INSTRUCTION 1: Transcribe the following lines of the records without any changes, beginning with the line containing "Task: Click the 16/10/2025 bar in graph" and continuing through the line containing "coord(380,529)".

As an aside, I know I could follow fewer people, but let’s be real, that’s not gonna happen. I have about a dozen of other ideas what useful things can be done with your carefully curated timeline and I believe there is an opportunity for a lot of fun and useful things that can be done with using someone’s social timeline as the data source and better connect people that way.

One of the things I’ve missed on Twitter for the longest time is being able to recall what I’ve seen before. While Twitter has/had search, to my knowledge there is no way to filter by tweets that have shown up in your timeline. This is honestly baffling to me, and I don’t see this getting fixed any time soon. With my custom client, I could have built that, but never got around to, mainly because I feared it not being worth it (the other work having been a nice learning exercise), because Twitter could take it out any time, as shown with the native clients’ debacle just this week. — I’m not interested in building anything for that platform for the time being.

Into the Mastoverse

With taking the plunge into moving most of my social online activity to Mastodon in late 2022, I am intrigued by the possibilities of an open platform. I believe the biggest long-term impact this has is finally getting the social graph into the open, that’s amazing. But with my small demo on Twitter I knew it was feasible to bring some of my ideas over here and I don’t have to worry about losing access because of the whims of the centralised owners of a commercial platform. This is very very appealing for a lot of tinkery-folk like me. If you are reading this, you are probably one of them.

Since Ivory timeline filtering is already mature enough to cover the needs of the client I wrote for Twitter (no boosts, no replies), I had no need to port that over, and instead thought I go after the next most pressing thing: recalling things I have seen in my timeline. In my case, I follow a lot of techies in very different communities (Web dev, JavaScript, Erlang, Python, Rust, macOS, FreeBSD, Databases etc.) and as a result I sweep up a lot of information that I’m generally interested in, but only occasionally dip into more deeply. The effect here is that when I know my macOS folks talk about certain issues for developers a new OS version brings, a while later, the JS community starts running into this issue, and now I can bridge that gap and can help out. But I can’t remember all the little details and references about everything, so I need a way to find things that I’ve seen before.

Yes, there are favs and bookmarks, but if I knew something was gonna be important, I’d have filed it away already otherwise, so that’s not really helping. Plus not all instances enable search on bookmarks.

I fully realise that many people have none of these problems, or are fine using bookmarks, and that’s great, but it doesn’t solve my problem, and I know now that I’m not the only one.

Act Two

I’ll spare you the details of technically getting to a point where I could search my timeline, but let’s just say a little service that runs as an OAuth app dumping plaintext files into a directory on my Mac and then using it’s built-in Spotlight search was done in about an hour or two.

(Records from a pointing dataset)
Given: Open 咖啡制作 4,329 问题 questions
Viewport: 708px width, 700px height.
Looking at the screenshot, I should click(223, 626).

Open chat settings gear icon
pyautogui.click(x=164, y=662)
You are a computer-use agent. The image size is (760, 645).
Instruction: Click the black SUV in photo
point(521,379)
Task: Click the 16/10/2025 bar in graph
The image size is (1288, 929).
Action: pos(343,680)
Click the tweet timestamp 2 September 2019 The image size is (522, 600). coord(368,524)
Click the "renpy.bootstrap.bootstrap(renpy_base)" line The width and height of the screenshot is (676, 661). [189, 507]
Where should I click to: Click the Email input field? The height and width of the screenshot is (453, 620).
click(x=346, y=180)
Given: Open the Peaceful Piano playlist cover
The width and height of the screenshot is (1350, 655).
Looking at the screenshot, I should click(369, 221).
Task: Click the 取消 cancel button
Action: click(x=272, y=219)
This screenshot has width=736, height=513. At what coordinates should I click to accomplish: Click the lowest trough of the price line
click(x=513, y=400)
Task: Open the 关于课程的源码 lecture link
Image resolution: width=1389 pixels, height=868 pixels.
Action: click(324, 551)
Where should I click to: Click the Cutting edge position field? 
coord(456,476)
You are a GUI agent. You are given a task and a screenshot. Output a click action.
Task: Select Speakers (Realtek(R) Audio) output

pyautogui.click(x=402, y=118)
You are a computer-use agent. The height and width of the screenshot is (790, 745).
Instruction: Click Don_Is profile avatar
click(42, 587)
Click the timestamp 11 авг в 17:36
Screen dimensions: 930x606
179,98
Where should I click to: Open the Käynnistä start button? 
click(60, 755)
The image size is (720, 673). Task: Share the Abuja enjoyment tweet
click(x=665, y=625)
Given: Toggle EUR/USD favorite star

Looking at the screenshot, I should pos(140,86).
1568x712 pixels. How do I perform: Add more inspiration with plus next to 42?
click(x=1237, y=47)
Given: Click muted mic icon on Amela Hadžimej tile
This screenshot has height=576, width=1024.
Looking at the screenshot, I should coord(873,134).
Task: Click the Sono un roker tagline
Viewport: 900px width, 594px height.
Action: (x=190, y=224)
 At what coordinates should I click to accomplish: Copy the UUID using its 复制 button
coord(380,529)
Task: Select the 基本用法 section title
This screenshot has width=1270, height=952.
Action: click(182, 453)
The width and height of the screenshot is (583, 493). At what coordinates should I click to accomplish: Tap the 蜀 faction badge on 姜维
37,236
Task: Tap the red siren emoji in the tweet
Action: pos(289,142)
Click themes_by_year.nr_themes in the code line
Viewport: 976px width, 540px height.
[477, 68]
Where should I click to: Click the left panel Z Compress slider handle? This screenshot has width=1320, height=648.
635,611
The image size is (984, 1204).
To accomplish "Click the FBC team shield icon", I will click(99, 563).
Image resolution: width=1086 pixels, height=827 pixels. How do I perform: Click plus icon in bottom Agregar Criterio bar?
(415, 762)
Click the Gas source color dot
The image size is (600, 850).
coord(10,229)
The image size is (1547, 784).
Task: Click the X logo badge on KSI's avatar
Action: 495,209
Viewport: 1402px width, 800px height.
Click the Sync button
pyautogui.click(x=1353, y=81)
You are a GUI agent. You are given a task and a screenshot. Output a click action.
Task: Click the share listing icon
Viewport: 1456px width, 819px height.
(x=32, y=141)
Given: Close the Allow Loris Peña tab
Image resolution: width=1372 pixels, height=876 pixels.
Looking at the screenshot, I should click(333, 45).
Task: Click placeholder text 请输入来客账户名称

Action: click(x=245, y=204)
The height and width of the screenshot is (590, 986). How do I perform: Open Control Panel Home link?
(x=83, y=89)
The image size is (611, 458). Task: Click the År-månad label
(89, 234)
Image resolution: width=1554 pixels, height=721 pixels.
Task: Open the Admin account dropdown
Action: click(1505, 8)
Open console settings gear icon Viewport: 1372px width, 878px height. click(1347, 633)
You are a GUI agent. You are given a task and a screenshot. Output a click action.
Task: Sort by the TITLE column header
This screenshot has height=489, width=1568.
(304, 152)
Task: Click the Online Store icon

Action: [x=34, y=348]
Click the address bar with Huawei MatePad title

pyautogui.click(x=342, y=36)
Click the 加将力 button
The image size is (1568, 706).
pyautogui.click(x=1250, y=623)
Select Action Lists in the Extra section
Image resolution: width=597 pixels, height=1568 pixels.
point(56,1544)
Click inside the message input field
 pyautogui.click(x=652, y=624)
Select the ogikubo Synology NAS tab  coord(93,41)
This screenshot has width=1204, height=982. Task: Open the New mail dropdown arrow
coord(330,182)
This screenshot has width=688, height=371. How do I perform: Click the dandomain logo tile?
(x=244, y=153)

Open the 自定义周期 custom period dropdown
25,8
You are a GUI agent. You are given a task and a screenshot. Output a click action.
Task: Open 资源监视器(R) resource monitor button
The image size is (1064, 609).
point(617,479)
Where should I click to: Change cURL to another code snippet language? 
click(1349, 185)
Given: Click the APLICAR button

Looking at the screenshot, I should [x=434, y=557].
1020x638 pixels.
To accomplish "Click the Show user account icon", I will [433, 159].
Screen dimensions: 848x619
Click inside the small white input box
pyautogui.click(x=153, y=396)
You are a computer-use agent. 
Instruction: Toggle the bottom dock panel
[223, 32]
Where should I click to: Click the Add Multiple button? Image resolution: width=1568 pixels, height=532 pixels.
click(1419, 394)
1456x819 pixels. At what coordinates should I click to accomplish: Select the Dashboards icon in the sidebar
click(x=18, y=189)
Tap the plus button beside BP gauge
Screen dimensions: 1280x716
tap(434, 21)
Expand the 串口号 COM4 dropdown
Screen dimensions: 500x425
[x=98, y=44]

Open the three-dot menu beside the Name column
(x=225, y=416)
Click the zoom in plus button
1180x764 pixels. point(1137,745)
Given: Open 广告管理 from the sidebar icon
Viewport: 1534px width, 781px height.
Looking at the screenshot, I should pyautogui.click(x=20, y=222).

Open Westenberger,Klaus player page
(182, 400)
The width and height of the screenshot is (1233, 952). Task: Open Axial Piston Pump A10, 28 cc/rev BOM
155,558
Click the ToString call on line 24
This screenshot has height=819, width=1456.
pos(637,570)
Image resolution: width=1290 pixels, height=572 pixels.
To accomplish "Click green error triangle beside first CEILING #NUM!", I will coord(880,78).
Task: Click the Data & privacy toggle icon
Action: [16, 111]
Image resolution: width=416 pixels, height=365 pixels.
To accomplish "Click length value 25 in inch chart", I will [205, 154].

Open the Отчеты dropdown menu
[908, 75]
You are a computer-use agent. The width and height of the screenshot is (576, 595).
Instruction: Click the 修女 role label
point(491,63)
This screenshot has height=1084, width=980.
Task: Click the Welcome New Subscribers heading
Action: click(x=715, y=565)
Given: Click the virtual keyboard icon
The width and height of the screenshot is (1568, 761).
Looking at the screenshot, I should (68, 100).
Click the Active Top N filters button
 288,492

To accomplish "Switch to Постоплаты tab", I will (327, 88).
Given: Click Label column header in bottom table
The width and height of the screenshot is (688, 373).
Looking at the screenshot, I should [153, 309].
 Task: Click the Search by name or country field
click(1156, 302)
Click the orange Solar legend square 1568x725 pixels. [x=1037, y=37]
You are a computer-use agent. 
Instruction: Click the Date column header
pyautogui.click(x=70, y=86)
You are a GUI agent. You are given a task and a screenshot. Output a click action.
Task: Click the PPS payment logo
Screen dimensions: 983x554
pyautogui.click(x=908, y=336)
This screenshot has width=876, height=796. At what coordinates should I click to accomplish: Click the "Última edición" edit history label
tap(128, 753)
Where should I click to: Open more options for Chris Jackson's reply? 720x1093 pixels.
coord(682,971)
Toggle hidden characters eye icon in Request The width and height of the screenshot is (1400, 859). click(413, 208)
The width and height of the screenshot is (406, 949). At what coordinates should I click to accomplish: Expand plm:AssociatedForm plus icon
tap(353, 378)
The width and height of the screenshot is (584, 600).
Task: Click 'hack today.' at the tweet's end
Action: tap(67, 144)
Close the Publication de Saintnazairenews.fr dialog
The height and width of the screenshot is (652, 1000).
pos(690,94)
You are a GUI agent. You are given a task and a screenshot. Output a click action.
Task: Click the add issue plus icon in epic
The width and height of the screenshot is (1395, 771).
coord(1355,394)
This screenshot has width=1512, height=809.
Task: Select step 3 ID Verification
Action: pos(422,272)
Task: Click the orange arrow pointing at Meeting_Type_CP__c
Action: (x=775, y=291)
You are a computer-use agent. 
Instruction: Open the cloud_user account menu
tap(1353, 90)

INSTRUCTION 2: Reproduce word for word the passage of the excerpt on timeline search that begins with "I fully realise" and continues through "the only one.".

FULL OUTPUT 1:
Task: Click the 16/10/2025 bar in graph
The image size is (1288, 929).
Action: pos(343,680)
Click the tweet timestamp 2 September 2019 The image size is (522, 600). coord(368,524)
Click the "renpy.bootstrap.bootstrap(renpy_base)" line The width and height of the screenshot is (676, 661). [189, 507]
Where should I click to: Click the Email input field? The height and width of the screenshot is (453, 620).
click(x=346, y=180)
Given: Open the Peaceful Piano playlist cover
The width and height of the screenshot is (1350, 655).
Looking at the screenshot, I should click(369, 221).
Task: Click the 取消 cancel button
Action: click(x=272, y=219)
This screenshot has width=736, height=513. At what coordinates should I click to accomplish: Click the lowest trough of the price line
click(x=513, y=400)
Task: Open the 关于课程的源码 lecture link
Image resolution: width=1389 pixels, height=868 pixels.
Action: click(324, 551)
Where should I click to: Click the Cutting edge position field? 
coord(456,476)
You are a GUI agent. You are given a task and a screenshot. Output a click action.
Task: Select Speakers (Realtek(R) Audio) output

pyautogui.click(x=402, y=118)
You are a computer-use agent. The height and width of the screenshot is (790, 745).
Instruction: Click Don_Is profile avatar
click(42, 587)
Click the timestamp 11 авг в 17:36
Screen dimensions: 930x606
179,98
Where should I click to: Open the Käynnistä start button? 
click(60, 755)
The image size is (720, 673). Task: Share the Abuja enjoyment tweet
click(x=665, y=625)
Given: Toggle EUR/USD favorite star

Looking at the screenshot, I should pos(140,86).
1568x712 pixels. How do I perform: Add more inspiration with plus next to 42?
click(x=1237, y=47)
Given: Click muted mic icon on Amela Hadžimej tile
This screenshot has height=576, width=1024.
Looking at the screenshot, I should coord(873,134).
Task: Click the Sono un roker tagline
Viewport: 900px width, 594px height.
Action: (x=190, y=224)
 At what coordinates should I click to accomplish: Copy the UUID using its 复制 button
coord(380,529)

FULL OUTPUT 2:
I fully realise that many people have none of these problems, or are fine using bookmarks, and that’s great, but it doesn’t solve my problem, and I know now that I’m not the only one.